**Exercise requirements:** Format every line of the listing below as a numbered list, omitting blank lines.
········
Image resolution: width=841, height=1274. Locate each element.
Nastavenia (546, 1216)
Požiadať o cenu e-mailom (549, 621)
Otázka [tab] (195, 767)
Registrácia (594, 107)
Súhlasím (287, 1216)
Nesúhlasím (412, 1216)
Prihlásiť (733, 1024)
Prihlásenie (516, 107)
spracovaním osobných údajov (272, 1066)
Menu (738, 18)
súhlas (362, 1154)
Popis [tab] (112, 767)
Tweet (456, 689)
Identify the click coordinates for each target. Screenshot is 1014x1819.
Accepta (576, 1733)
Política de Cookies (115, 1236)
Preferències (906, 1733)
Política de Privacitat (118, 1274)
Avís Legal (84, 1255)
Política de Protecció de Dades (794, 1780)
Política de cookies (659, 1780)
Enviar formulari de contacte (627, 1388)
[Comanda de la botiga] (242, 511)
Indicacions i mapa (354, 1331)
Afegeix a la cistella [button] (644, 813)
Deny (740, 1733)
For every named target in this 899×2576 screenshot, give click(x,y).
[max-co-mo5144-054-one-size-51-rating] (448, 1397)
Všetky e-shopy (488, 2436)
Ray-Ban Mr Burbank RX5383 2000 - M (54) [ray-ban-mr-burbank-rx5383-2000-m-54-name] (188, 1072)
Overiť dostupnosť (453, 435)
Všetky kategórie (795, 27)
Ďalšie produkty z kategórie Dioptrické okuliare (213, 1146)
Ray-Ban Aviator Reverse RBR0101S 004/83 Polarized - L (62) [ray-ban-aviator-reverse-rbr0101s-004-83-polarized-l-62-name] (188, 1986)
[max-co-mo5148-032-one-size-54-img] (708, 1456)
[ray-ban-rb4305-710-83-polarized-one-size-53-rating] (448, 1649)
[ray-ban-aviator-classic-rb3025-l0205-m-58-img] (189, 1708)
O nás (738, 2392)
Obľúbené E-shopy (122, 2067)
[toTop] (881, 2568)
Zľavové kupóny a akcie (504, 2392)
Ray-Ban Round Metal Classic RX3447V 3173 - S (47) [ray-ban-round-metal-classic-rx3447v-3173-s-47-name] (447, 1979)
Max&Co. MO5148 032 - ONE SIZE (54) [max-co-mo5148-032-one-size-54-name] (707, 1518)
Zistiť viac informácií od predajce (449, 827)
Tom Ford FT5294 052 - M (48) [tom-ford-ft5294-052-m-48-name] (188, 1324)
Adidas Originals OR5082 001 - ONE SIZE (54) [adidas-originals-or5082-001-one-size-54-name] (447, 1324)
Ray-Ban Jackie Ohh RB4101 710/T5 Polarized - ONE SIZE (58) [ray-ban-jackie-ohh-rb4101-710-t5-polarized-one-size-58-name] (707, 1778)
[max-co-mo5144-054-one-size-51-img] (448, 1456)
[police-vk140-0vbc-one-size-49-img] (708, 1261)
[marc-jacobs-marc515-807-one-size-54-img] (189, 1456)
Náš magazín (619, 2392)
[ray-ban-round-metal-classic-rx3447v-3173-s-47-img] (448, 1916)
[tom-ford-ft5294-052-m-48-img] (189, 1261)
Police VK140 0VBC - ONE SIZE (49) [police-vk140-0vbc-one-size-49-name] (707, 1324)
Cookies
········
**Answer to this exercise:**
1. Image resolution: width=841, height=1274. Locate each element.
2. Nastavenia (546, 1216)
3. Požiadať o cenu e-mailom (549, 621)
4. Otázka [tab] (195, 767)
5. Registrácia (594, 107)
6. Súhlasím (287, 1216)
7. Nesúhlasím (412, 1216)
8. Prihlásiť (733, 1024)
9. Prihlásenie (516, 107)
10. spracovaním osobných údajov (272, 1066)
11. Menu (738, 18)
12. súhlas (362, 1154)
13. Popis [tab] (112, 767)
14. Tweet (456, 689)
15. Identify the click coordinates for each target. Screenshot is 1014x1819.
16. Accepta (576, 1733)
17. Política de Cookies (115, 1236)
18. Preferències (906, 1733)
19. Política de Privacitat (118, 1274)
20. Avís Legal (84, 1255)
21. Política de Protecció de Dades (794, 1780)
22. Política de cookies (659, 1780)
23. Enviar formulari de contacte (627, 1388)
24. [Comanda de la botiga] (242, 511)
25. Indicacions i mapa (354, 1331)
26. Afegeix a la cistella [button] (644, 813)
27. Deny (740, 1733)
28. For every named target in this 899×2576 screenshot, give click(x,y).
29. [max-co-mo5144-054-one-size-51-rating] (448, 1397)
30. Všetky e-shopy (488, 2436)
31. Ray-Ban Mr Burbank RX5383 2000 - M (54) [ray-ban-mr-burbank-rx5383-2000-m-54-name] (188, 1072)
32. Overiť dostupnosť (453, 435)
33. Všetky kategórie (795, 27)
34. Ďalšie produkty z kategórie Dioptrické okuliare (213, 1146)
35. Ray-Ban Aviator Reverse RBR0101S 004/83 Polarized - L (62) [ray-ban-aviator-reverse-rbr0101s-004-83-polarized-l-62-name] (188, 1986)
36. [max-co-mo5148-032-one-size-54-img] (708, 1456)
37. [ray-ban-rb4305-710-83-polarized-one-size-53-rating] (448, 1649)
38. [ray-ban-aviator-classic-rb3025-l0205-m-58-img] (189, 1708)
39. O nás (738, 2392)
40. Obľúbené E-shopy (122, 2067)
41. [toTop] (881, 2568)
42. Zľavové kupóny a akcie (504, 2392)
43. Ray-Ban Round Metal Classic RX3447V 3173 - S (47) [ray-ban-round-metal-classic-rx3447v-3173-s-47-name] (447, 1979)
44. Max&Co. MO5148 032 - ONE SIZE (54) [max-co-mo5148-032-one-size-54-name] (707, 1518)
45. Zistiť viac informácií od predajce (449, 827)
46. Tom Ford FT5294 052 - M (48) [tom-ford-ft5294-052-m-48-name] (188, 1324)
47. Adidas Originals OR5082 001 - ONE SIZE (54) [adidas-originals-or5082-001-one-size-54-name] (447, 1324)
48. Ray-Ban Jackie Ohh RB4101 710/T5 Polarized - ONE SIZE (58) [ray-ban-jackie-ohh-rb4101-710-t5-polarized-one-size-58-name] (707, 1778)
49. [max-co-mo5144-054-one-size-51-img] (448, 1456)
50. [police-vk140-0vbc-one-size-49-img] (708, 1261)
51. [marc-jacobs-marc515-807-one-size-54-img] (189, 1456)
52. Náš magazín (619, 2392)
53. [ray-ban-round-metal-classic-rx3447v-3173-s-47-img] (448, 1916)
54. [tom-ford-ft5294-052-m-48-img] (189, 1261)
55. Police VK140 0VBC - ONE SIZE (49) [police-vk140-0vbc-one-size-49-name] (707, 1324)
56. Cookies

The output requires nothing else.